### RECORD EXCERPTS:
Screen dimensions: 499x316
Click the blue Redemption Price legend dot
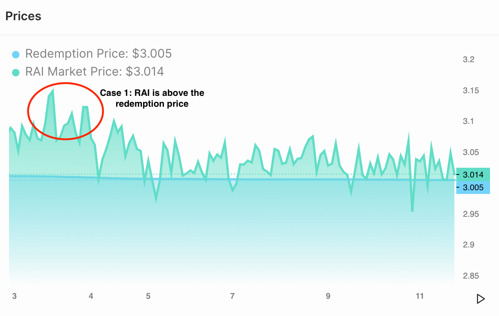(x=15, y=55)
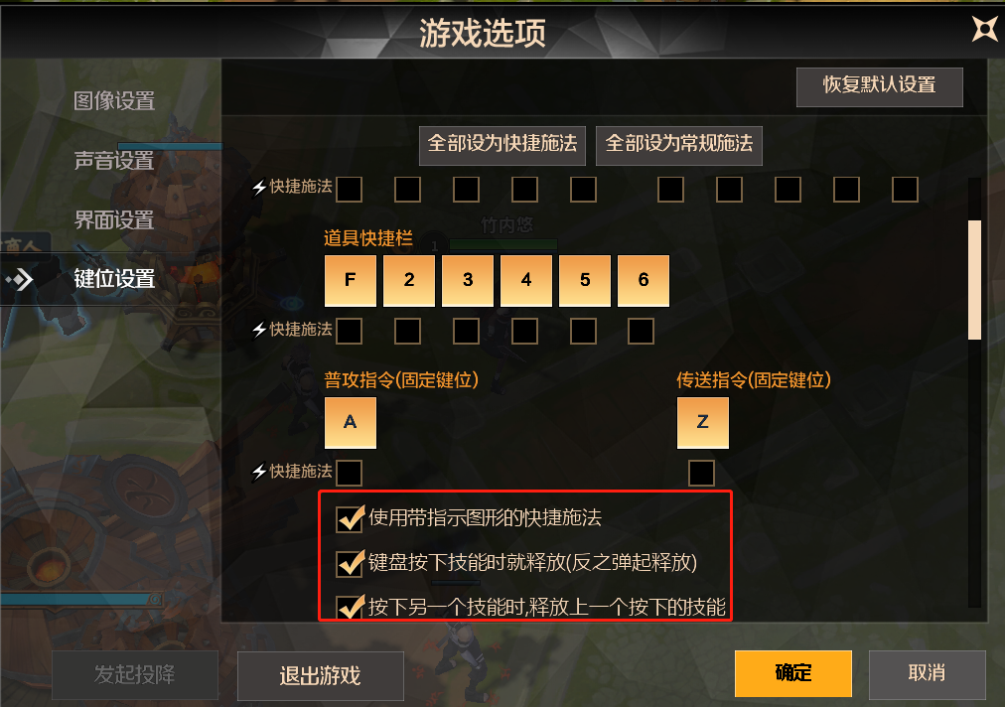Click the item hotkey slot labeled 6
This screenshot has width=1005, height=707.
click(644, 280)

### TASK DESCRIPTION:
Copy every item above verbatim, leaving out the pictures.

### COMPLETED EXERCISE:
Screen dimensions: 499x316
Click the blue Redemption Price legend dot
(x=15, y=55)
Click the item hotkey slot labeled 6
This screenshot has width=1005, height=707.
click(644, 280)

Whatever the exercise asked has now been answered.